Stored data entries

== == ==

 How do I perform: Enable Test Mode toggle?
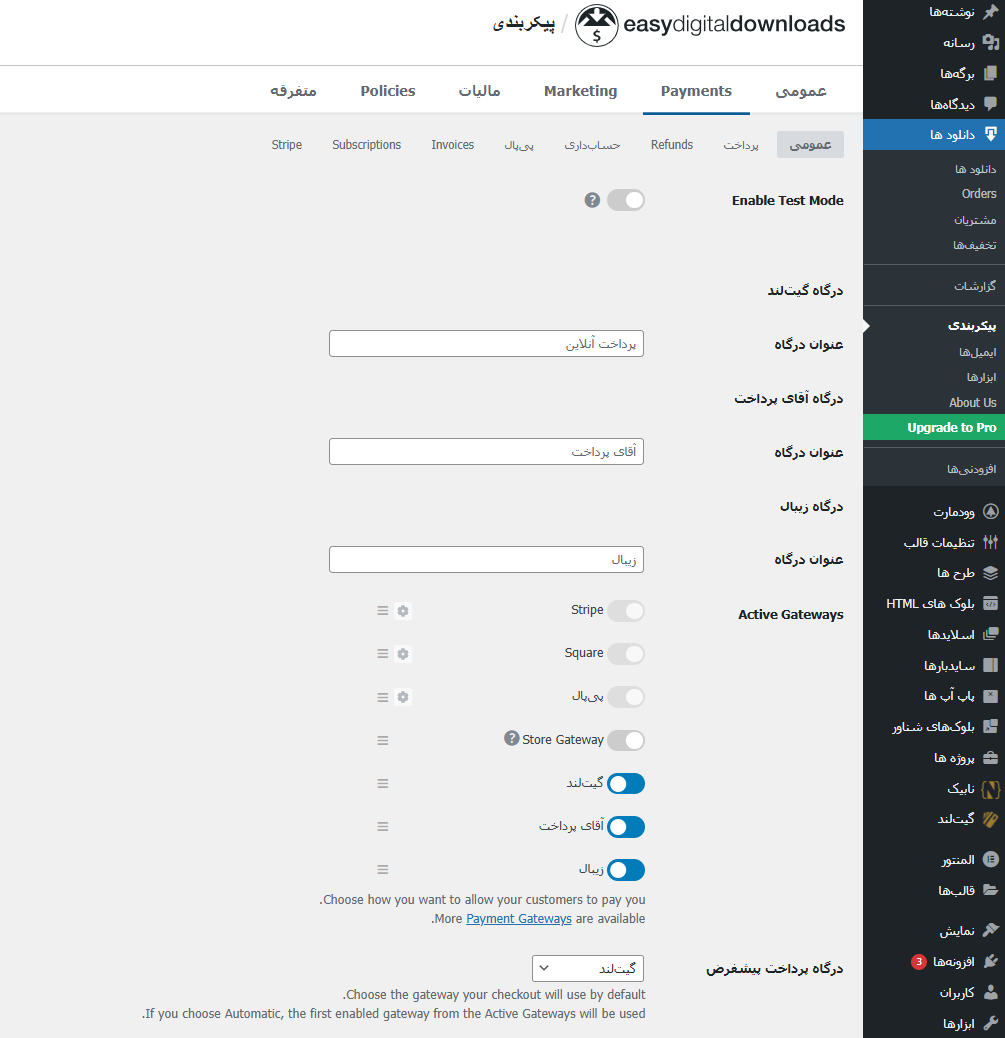[626, 200]
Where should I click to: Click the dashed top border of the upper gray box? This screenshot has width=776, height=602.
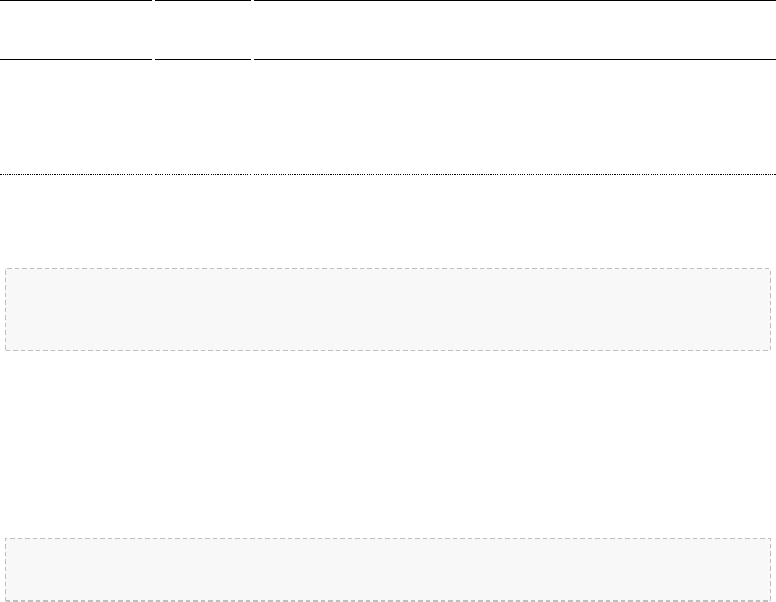[x=388, y=269]
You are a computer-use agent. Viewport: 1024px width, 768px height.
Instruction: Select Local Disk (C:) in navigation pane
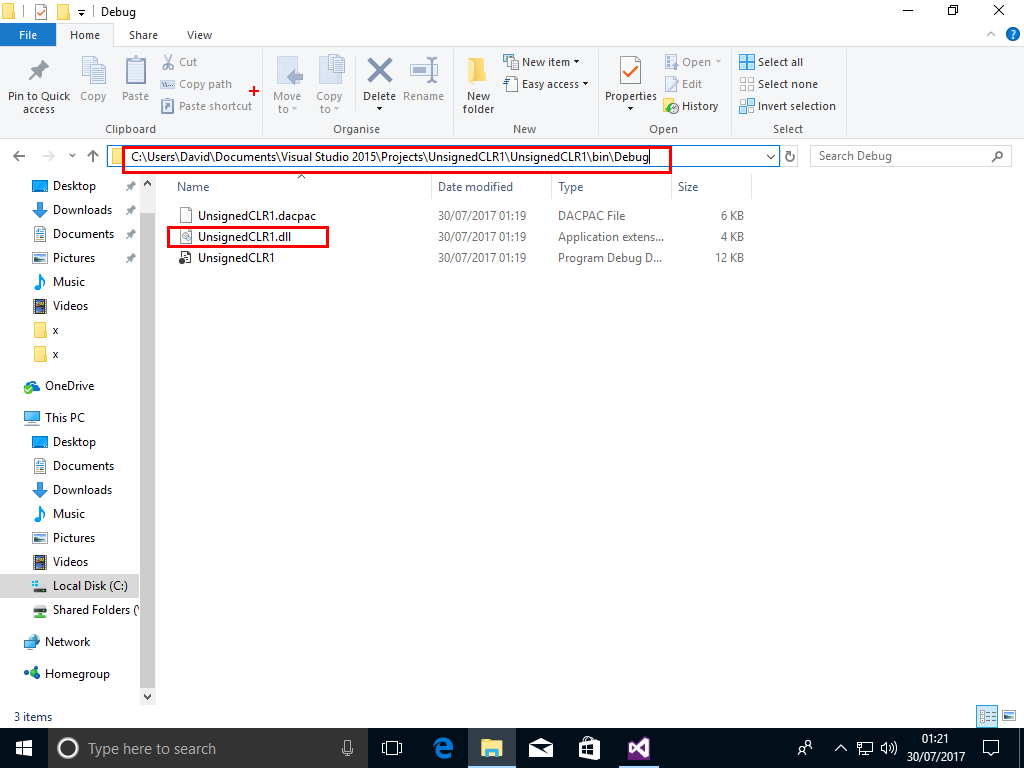click(89, 586)

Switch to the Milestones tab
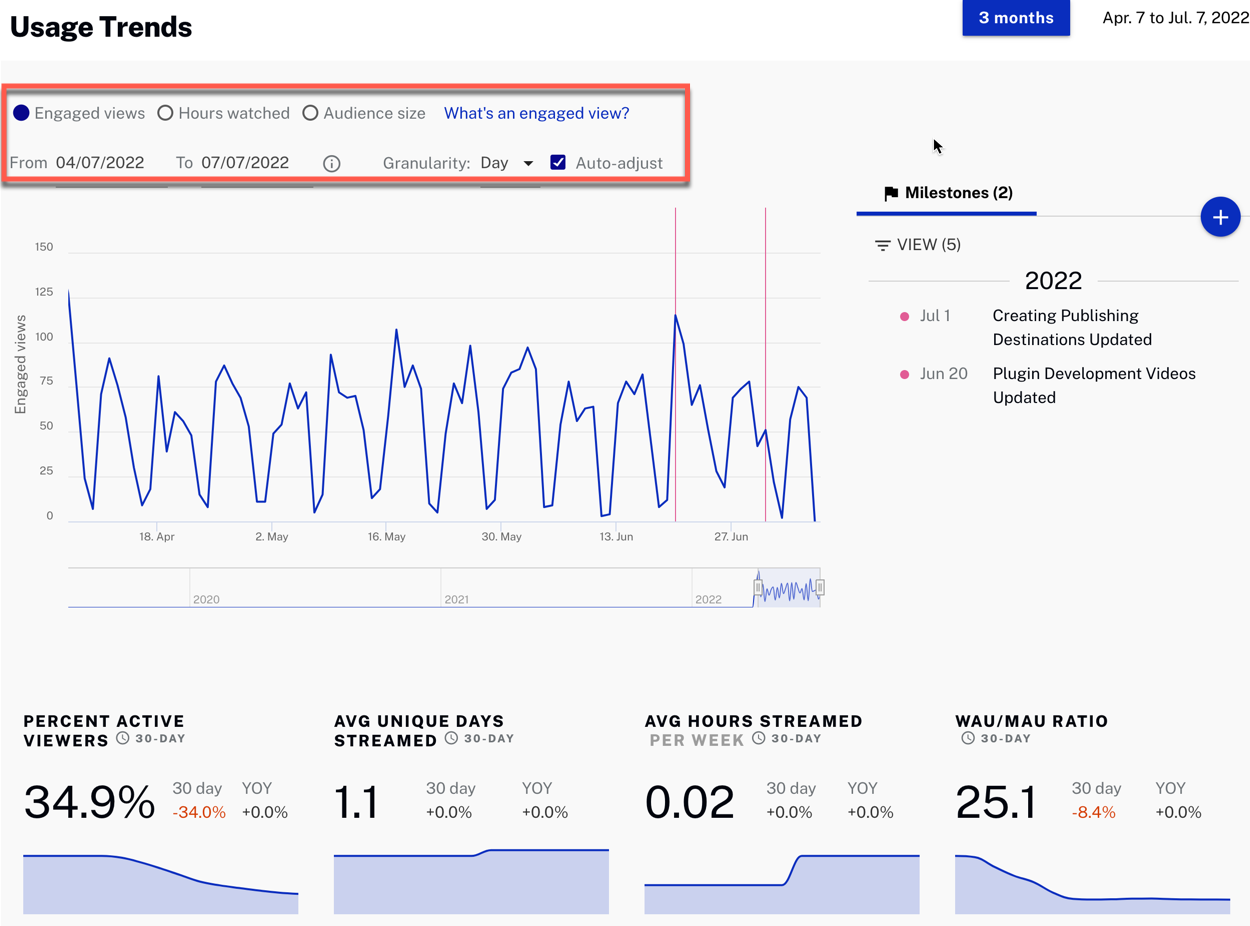[x=946, y=193]
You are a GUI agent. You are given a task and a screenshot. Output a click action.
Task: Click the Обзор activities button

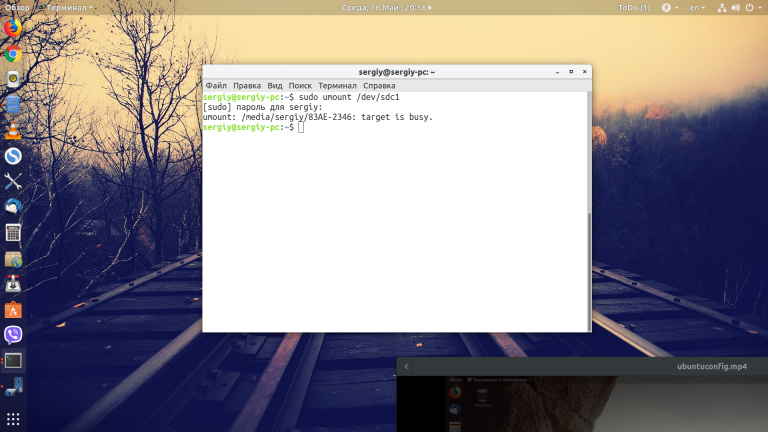pyautogui.click(x=17, y=7)
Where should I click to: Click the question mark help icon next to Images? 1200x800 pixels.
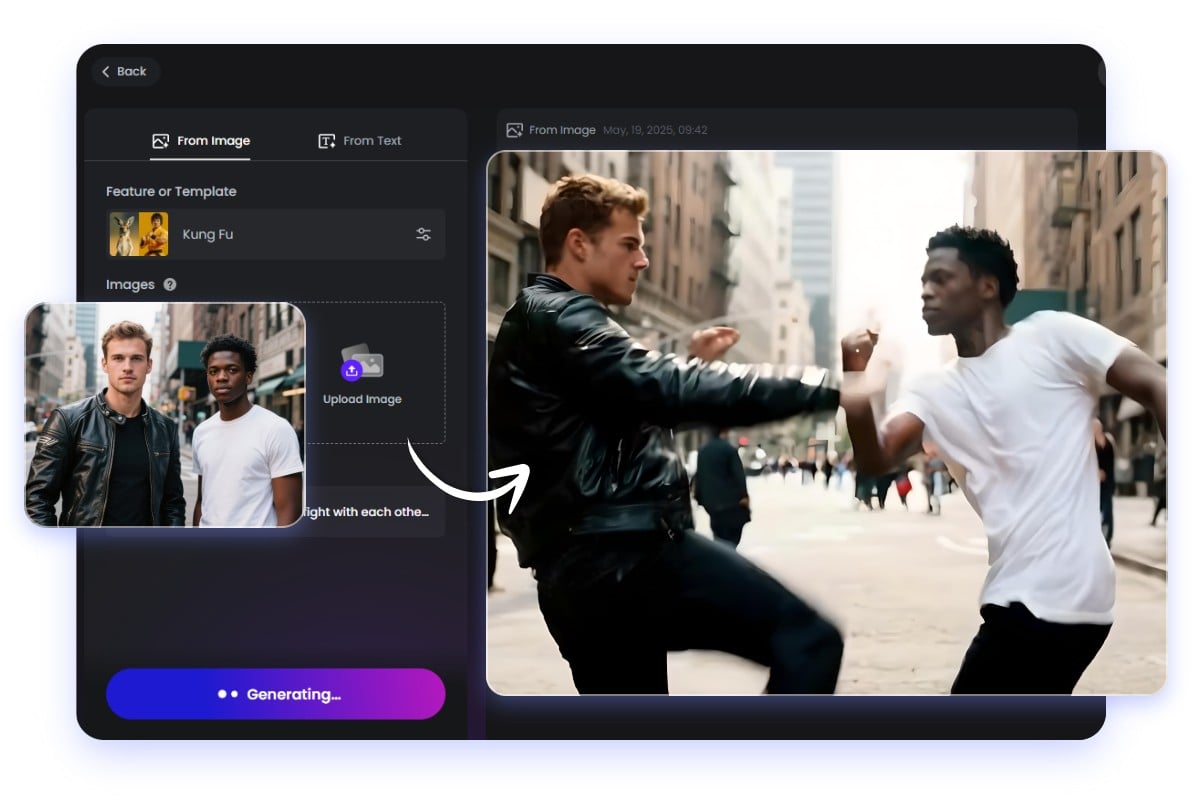pos(170,284)
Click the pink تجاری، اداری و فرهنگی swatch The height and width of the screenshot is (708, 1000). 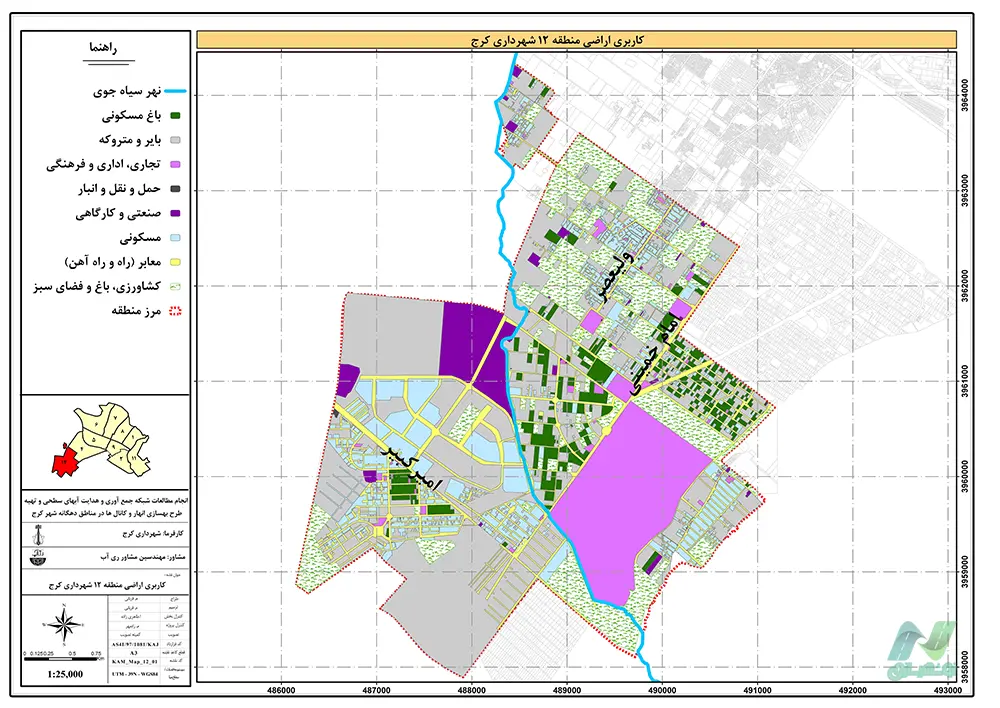click(x=175, y=164)
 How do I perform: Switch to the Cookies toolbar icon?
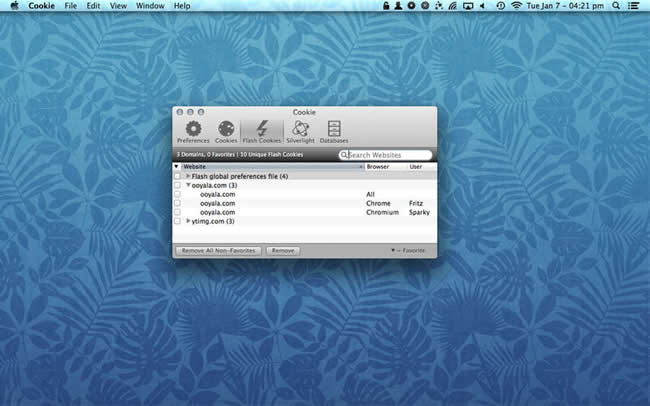pos(226,129)
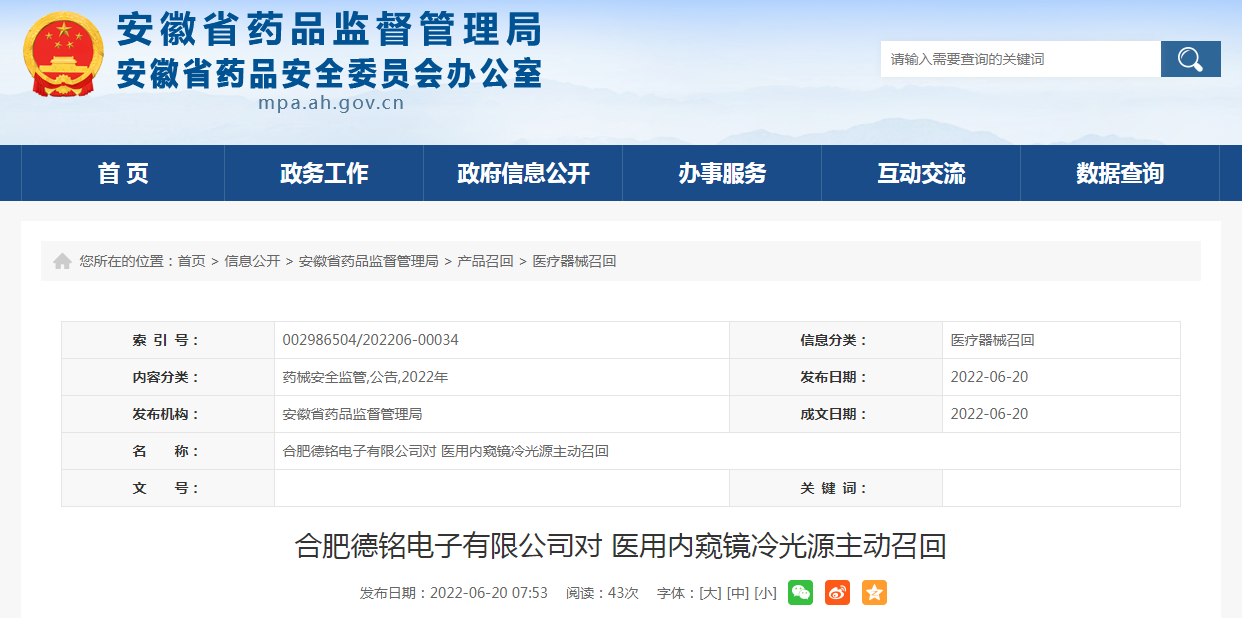Share article to Sina Weibo
Image resolution: width=1242 pixels, height=618 pixels.
[x=837, y=593]
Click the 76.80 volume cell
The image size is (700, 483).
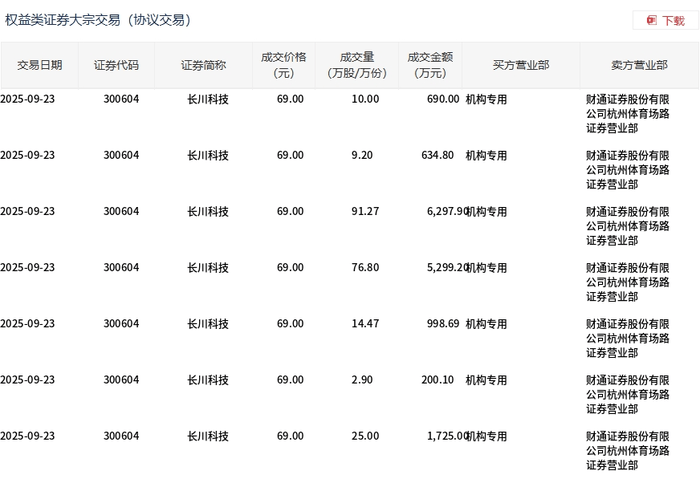pyautogui.click(x=365, y=268)
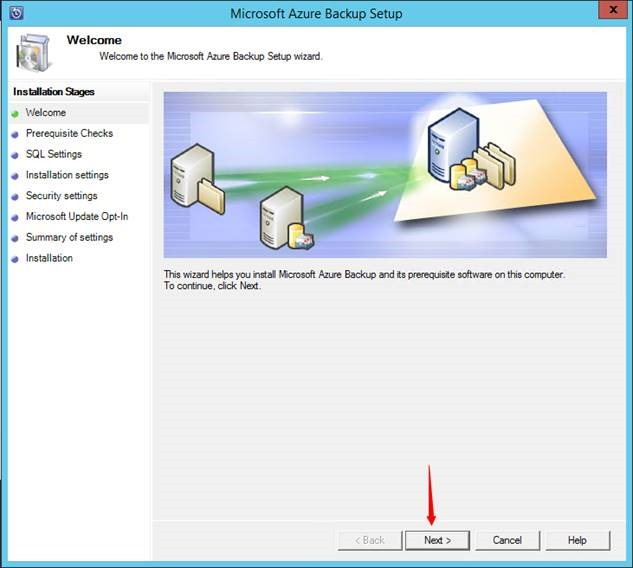Click the Installation settings stage bullet
The width and height of the screenshot is (633, 568).
tap(15, 176)

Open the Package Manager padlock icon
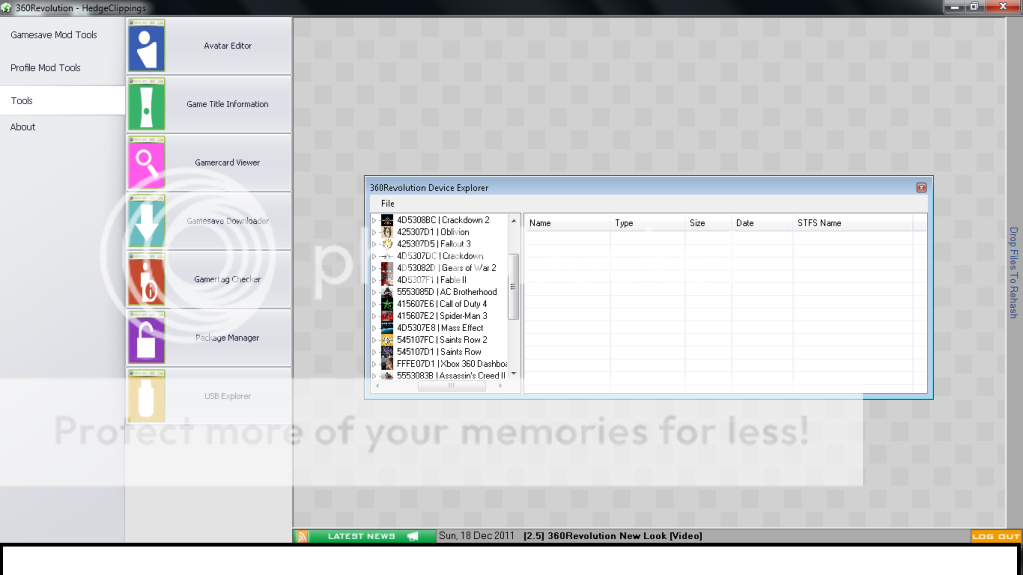[x=146, y=338]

== == ==

#### Your assignment:
All lines above containing the string "agent": copy each one.

#### Exercise result:
You are a computer-use agent. Viewport: 1024px width, 768px height.
You are a GUI agent. You are given a task and a screenshot. Output a click action.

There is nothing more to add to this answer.